Dans ce sens, le spécialiste préconise que « l’Algérie, le Mali, le Niger, la Mauritanie et le Nigeria négocient ensemble avec l’Italie, l’Espagne et l’Allemagne, un accord d’exportation de gaz avec des retours en investissements directs dans l’industrie, dans la formation universitaire et dans le transfert de sciences et de technologies ». Sur le plan sécuritaire, il faut « faire en sorte que la Libye soit stabilisée, et que sa côte soit surveillée conjointement par l’Algérie, l’Italie et l’Égypte, pour empêcher l’arrivée d’armes et de mercenaires. La frontière entre le Niger et la Libye doit être fermée de manière hermétique, avec l’aide de l’Algérie, pour empêcher la fuite des mercenaires vers le Sahel, notamment la région des trois frontières. Enfin pour quadriller toute la région, un commandement commun intégré (CCI) doté d’une force militaire effective entre l’Algérie, la Tunisie, l’Égypte, le Soudan, l’Éthiopie, l’Érythrée, Djibouti, la République centrafricaine, la Guinée équatoriale, le Niger, le Mali, la Mauritanie, le Sénégal, le Nigeria, le Burkina Faso et la Guinée-Conakry est recommandé ».

Conclusion

« Pour que toutes ces idées et pistes de réflexion puissent avoir toutes leurs chances de se réaliser, il est absolument nécessaire de mettre en place une politique de développement intégré régional dans tous les domaines.
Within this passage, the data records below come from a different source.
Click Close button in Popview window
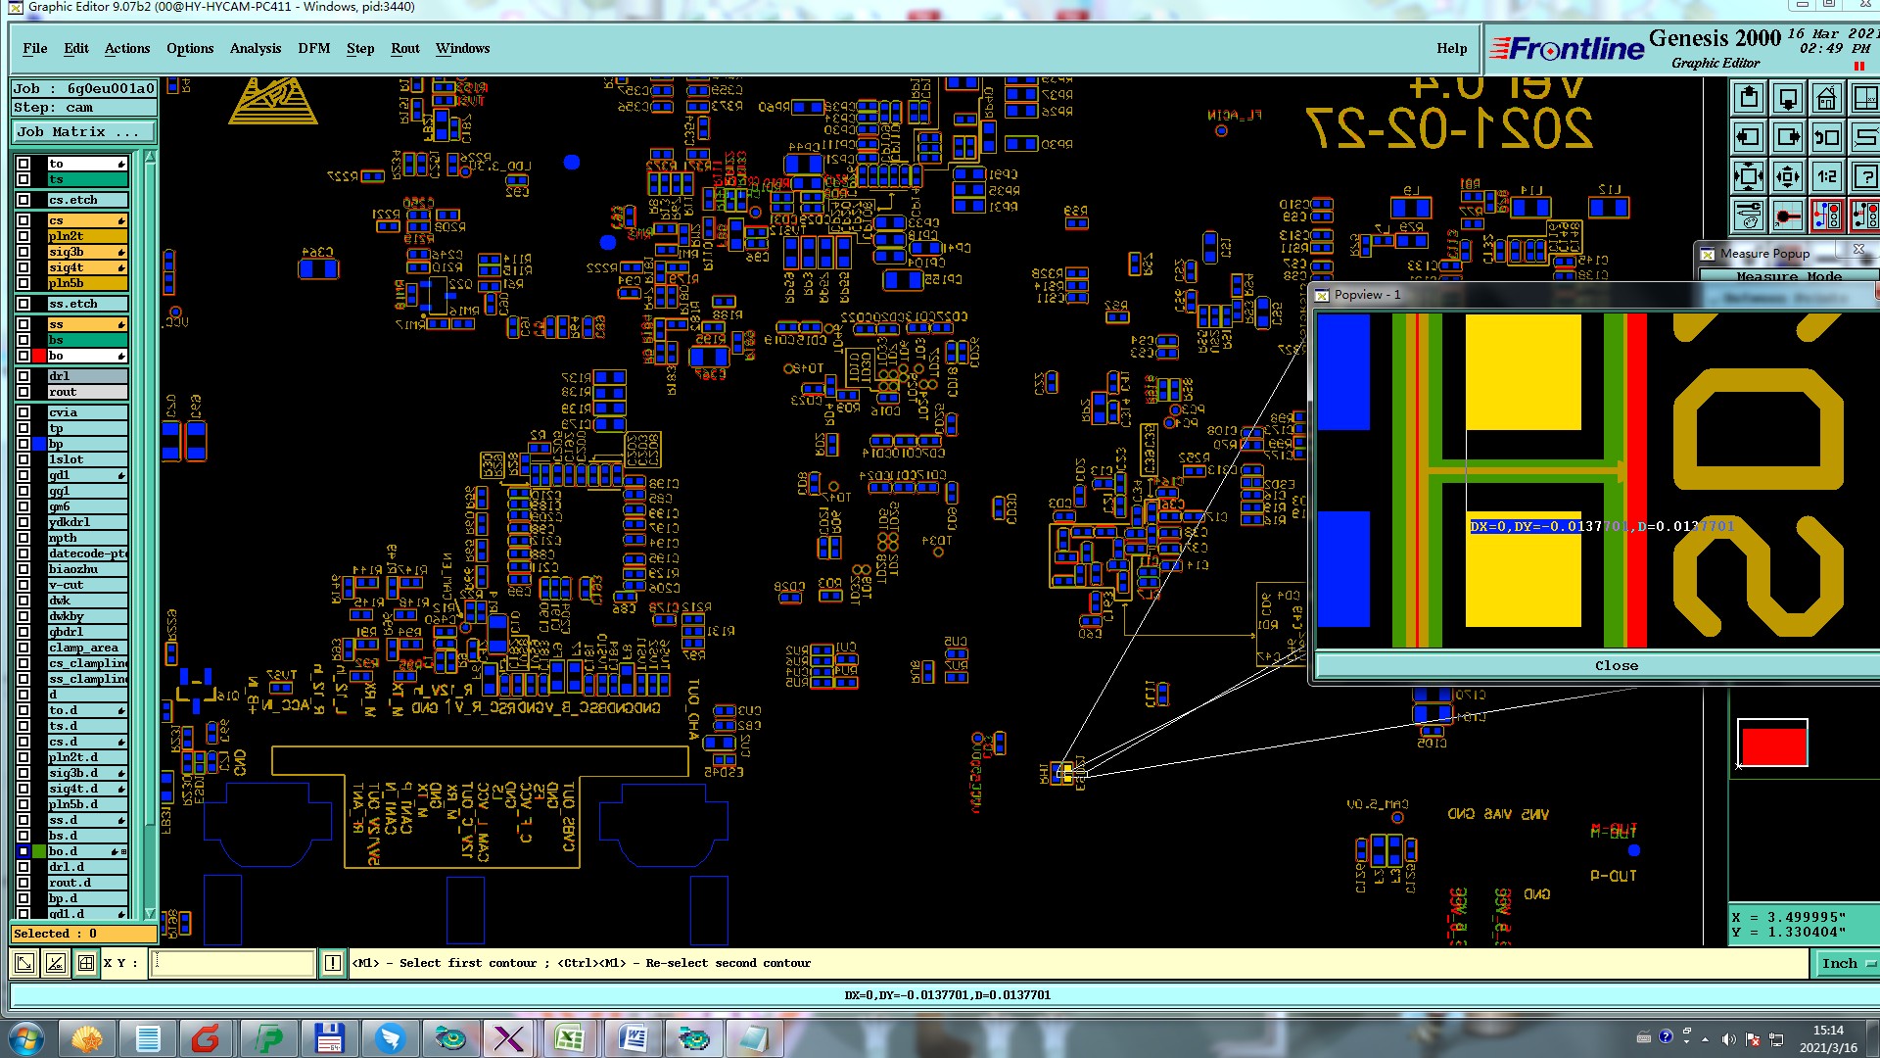click(1616, 665)
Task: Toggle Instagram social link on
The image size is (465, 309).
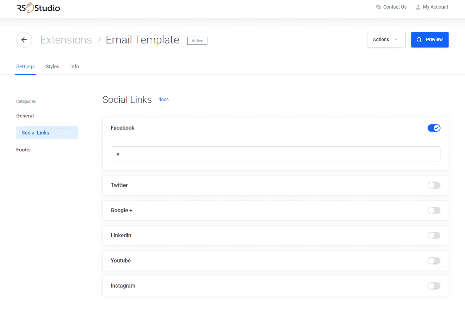Action: pos(434,286)

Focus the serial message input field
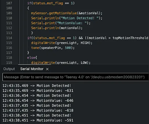(75, 77)
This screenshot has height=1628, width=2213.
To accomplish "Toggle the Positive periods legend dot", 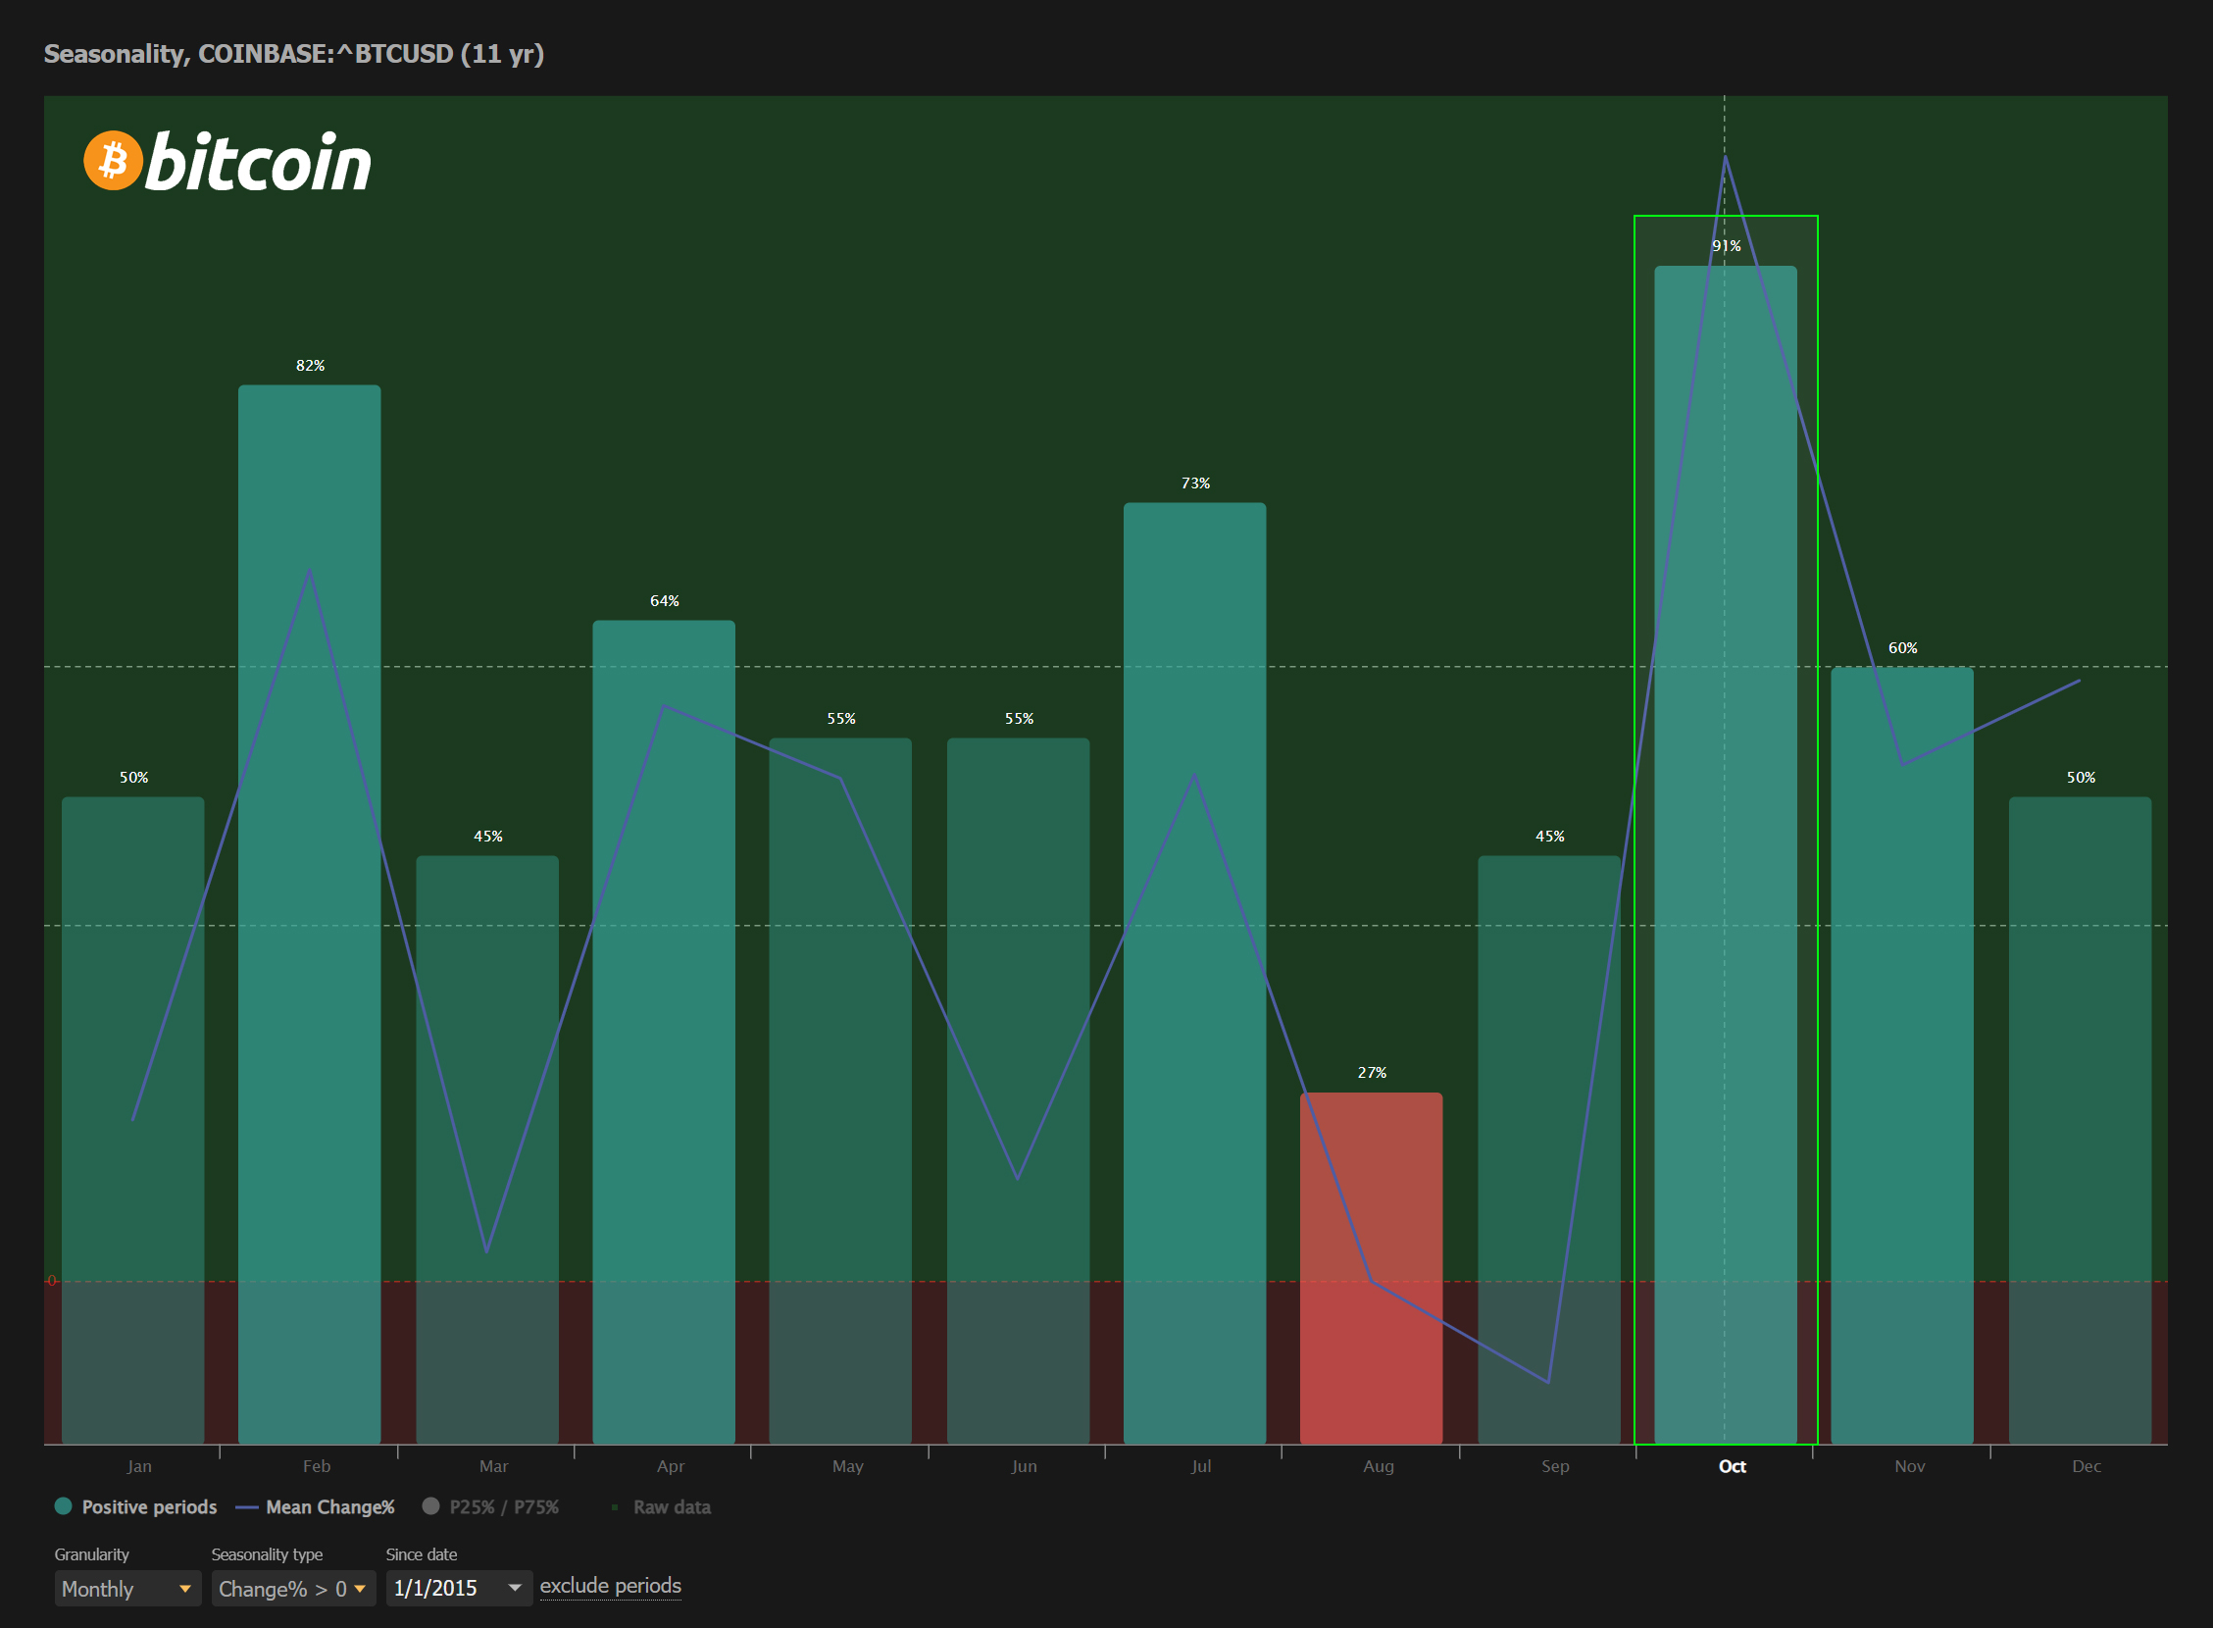I will point(64,1506).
Nous proposons de créer une banque de développement commune entre tous les pays membres du CCI, dédiée à la construction d’infrastructures, à la formation, à l’industrie, à la santé et à l’agriculture de masse. L’Allemagne, l’Italie, l’Espagne, la Chine, la Russie et l’Iran doivent être invités à prendre part à cette banque », conclut-il, ajoutant que « Moscou, Pékin et Téhéran ont également un important rôle à jouer sur le plan militaire et sécuritaire. Il ne s’agit pas du tout d’exclure les autres pays occidentaux -comme la France, le Royaume-Uni et les États-Unis- ou les pays maghrébins -le Maroc et la Libye- ou enfin les pays africains jouxtant le golfe de Guinée, ou tout autre État africain. Mais de créer un noyau de pays capable de tirer le continent vers le développement dans un climat de paix et de sérénité, en créant un nouvel équilibre et rapport de forces ».